Political science addresses a specific aspect of society, i.e. that of political decisions. This means all the decisions that are binding for all members of society. A failure to observe the commands and rules that are connected with these decisions is therefore usually punished by the community. The central concepts of political science are therefore power and governance. The central aspects when dealing with these topics again include issues of legitimacy as well as those of the practical implementation and assurance.
These perspectives cover three areas of political science. The first area relates to political institutions ("polity"), the second to the process of the development of informed opinions and decision-making ("politics"), and the third to the factual material aspect, i.e. to the concrete implementation of politics in certain areas ("policy").
The special profile of the chair consists of a decidedly theoretical perspective towards these areas, in the sense of classical political theoreticians who were often much less philosophically oriented and more interested in the often pragmatic solution of specific problems. These problems have not changed fundamentally over the last 2,000 years. They still mainly deal with the institutional guarantee of a "just" governance, the protection of individual freedom under governance, and the solving and avoidance of conflicts within a community and between different communities.

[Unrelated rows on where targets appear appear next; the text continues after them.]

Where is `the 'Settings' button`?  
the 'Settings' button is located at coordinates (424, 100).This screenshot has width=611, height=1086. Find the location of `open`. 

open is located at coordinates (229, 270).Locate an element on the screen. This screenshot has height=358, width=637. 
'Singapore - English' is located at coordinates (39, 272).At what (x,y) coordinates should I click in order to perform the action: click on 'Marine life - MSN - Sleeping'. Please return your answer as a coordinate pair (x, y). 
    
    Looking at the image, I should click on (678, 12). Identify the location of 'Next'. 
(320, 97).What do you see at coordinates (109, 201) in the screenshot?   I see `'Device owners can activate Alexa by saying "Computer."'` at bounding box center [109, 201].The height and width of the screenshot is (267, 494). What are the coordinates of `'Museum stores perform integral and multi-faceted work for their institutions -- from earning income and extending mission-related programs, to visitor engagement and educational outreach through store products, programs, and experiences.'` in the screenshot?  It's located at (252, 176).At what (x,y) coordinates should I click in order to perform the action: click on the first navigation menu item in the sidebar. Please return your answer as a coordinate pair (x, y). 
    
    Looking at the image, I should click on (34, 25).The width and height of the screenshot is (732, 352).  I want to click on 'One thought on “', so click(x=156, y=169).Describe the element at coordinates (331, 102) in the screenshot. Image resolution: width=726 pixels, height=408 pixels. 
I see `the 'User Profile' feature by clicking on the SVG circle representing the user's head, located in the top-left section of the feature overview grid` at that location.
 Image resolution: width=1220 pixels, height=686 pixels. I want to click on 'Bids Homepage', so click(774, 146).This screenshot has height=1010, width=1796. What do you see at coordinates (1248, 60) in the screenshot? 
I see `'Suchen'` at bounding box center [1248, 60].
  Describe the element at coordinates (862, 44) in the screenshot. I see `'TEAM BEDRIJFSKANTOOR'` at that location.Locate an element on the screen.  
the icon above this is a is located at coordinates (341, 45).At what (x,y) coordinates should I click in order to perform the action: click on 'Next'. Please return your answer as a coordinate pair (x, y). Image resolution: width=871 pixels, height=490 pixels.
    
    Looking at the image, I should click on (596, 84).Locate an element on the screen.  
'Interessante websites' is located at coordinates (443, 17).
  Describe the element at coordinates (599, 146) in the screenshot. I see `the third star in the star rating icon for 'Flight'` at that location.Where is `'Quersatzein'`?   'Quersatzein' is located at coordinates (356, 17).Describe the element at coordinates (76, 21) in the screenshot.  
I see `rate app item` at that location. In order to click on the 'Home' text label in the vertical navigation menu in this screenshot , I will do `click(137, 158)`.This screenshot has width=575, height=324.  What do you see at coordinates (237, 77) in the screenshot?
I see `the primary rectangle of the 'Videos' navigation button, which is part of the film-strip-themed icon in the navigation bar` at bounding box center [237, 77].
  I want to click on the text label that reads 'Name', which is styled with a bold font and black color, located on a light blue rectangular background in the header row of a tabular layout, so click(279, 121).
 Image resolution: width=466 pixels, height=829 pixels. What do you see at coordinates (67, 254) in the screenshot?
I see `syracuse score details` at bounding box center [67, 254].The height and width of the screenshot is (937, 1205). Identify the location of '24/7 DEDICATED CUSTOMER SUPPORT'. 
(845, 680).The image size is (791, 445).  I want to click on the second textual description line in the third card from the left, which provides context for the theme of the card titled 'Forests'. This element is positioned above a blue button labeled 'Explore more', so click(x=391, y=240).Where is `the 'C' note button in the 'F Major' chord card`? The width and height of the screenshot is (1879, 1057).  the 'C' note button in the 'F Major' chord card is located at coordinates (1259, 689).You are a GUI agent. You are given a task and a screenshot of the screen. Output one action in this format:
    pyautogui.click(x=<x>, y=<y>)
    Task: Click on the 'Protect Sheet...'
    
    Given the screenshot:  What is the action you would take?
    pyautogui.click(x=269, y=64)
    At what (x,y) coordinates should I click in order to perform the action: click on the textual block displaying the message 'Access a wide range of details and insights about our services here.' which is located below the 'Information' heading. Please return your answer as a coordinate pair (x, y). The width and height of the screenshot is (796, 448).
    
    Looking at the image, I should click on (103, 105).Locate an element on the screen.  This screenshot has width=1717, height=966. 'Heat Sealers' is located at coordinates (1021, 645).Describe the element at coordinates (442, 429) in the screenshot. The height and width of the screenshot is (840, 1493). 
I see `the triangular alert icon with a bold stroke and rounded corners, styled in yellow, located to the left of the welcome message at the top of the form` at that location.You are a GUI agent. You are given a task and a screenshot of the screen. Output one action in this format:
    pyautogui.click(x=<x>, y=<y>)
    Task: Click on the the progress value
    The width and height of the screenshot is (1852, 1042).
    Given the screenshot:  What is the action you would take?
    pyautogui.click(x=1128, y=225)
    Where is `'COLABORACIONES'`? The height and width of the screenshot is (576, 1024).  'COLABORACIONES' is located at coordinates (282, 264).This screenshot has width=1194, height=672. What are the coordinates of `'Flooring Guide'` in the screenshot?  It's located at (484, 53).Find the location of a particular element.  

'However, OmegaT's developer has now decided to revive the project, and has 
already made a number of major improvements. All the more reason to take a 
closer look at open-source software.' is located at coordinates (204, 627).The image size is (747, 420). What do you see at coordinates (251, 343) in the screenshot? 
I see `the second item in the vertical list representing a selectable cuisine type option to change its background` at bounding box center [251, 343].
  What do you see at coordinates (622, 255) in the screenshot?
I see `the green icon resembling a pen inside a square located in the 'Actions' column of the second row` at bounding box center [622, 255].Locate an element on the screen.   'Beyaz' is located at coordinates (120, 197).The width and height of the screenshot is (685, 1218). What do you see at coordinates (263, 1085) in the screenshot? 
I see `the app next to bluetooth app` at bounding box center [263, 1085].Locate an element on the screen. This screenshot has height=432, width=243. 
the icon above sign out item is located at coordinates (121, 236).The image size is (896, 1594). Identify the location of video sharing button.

This problem-related perspective is complemented by a more methodically motivated player and process perspective, as it is reflected for example in modern governance research. Governance means all forms of interaction and coordination between players in the state, between state and society, and between the different levels of government activity. This governing is characterized by different modes of exchange, of negotiation, of implementation or of the binding regulation of interests.
But just as empirical research does not make sense without a well-developed theory, theory remains without effect when it refuses any relationship to empirical reality. The second major guideline of the profile of the chair is thus linking theory with empirical findings, i.e. the constant reference of the theory to the empirical facts of that "which is the case", as well as placing the planning of the empirical procedures of one´s own research at the chair on a carefully constructed theory.
This special focus of the chair can also be seen in the methodical tools it applies. Thus, in teaching and research the chair applies methods of action and decision theory, as well as game theory, and also a wide range of empirical data collection and evaluation methods, especially statistical procedures.